In January, the Federal Trade Commission (“FTC”) issued a proposed rule that would ban almost all noncompete clauses imposed on workers, which includes employees and independent contractors, nationwide. What’s the status?
OUR ANSWER FROM HORTYSPRINGER ATTORNEY NICHOLAS CALABRESE:
The proposed rule has not been made final yet. The FTC proposed the rule because it believes that non-competes are a violation of the Federal Trade Commission Act. The proposed rule would prohibit an employer from: (1) entering into a non-compete with a worker; (2) maintaining a non-compete with a worker; or (3) representing to the worker that the worker is subject to a non-compete. So, it would ban new non-competes and require that existing non‑competes be rescinded. Also, the proposed rule would prohibit language that could act as a non-compete clause – a non-disclosure agreement that contains broad language, a provision that workers repay training costs if the worker leaves employment, or other language that bars workers from seeking other employment.
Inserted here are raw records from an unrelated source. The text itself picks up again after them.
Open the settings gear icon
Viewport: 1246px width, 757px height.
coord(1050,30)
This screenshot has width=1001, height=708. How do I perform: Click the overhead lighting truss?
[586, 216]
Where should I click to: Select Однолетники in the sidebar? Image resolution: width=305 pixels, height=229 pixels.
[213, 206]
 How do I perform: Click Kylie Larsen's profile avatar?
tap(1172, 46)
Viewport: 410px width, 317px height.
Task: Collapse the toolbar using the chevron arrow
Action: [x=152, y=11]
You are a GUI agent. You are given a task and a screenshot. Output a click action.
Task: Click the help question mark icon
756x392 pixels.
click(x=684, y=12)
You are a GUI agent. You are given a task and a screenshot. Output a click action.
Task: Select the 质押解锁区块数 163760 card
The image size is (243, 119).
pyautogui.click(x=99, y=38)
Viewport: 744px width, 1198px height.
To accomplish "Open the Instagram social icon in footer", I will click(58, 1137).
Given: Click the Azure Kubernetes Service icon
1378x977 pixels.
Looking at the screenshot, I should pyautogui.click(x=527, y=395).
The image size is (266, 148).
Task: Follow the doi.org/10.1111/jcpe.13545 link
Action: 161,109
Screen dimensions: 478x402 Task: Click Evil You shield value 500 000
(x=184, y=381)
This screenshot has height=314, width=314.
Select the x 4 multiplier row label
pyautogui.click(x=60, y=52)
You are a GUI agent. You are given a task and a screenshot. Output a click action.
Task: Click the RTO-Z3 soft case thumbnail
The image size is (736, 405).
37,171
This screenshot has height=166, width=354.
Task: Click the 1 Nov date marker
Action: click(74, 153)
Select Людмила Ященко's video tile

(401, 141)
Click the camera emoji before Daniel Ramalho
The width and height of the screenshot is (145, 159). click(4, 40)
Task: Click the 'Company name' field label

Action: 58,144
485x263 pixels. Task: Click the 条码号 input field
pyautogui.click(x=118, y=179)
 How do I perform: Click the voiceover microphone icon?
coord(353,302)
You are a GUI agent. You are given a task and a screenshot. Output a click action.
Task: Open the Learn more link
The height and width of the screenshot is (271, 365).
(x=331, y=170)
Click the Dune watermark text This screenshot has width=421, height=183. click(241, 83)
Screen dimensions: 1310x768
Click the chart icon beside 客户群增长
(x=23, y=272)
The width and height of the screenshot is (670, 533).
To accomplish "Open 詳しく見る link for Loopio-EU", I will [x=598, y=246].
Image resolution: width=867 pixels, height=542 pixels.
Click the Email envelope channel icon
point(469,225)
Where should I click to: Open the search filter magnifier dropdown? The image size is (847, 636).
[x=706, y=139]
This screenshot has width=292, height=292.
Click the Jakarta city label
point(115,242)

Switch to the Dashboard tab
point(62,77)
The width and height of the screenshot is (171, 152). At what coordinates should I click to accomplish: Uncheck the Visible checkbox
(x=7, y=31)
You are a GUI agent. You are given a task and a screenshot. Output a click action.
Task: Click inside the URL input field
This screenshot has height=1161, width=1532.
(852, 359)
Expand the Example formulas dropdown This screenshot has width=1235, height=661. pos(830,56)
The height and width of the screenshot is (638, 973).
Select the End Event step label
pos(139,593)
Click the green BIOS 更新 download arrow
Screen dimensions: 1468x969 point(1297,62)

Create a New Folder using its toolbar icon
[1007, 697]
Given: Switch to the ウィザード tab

The FTC received over 20,000 public comments on the proposed rule. Evelyn Wood herself would have had trouble wading through that many comments quickly, so at this point, the best guess is that the FTC will vote on the final rule in the Spring of 2024. Another best guess is that the proposed rule, even if altered, will pass and become a final rule. The final best guess is that the final rule will be challenged in court – no guess on how that litigation will turn out! But, we will keep you updated.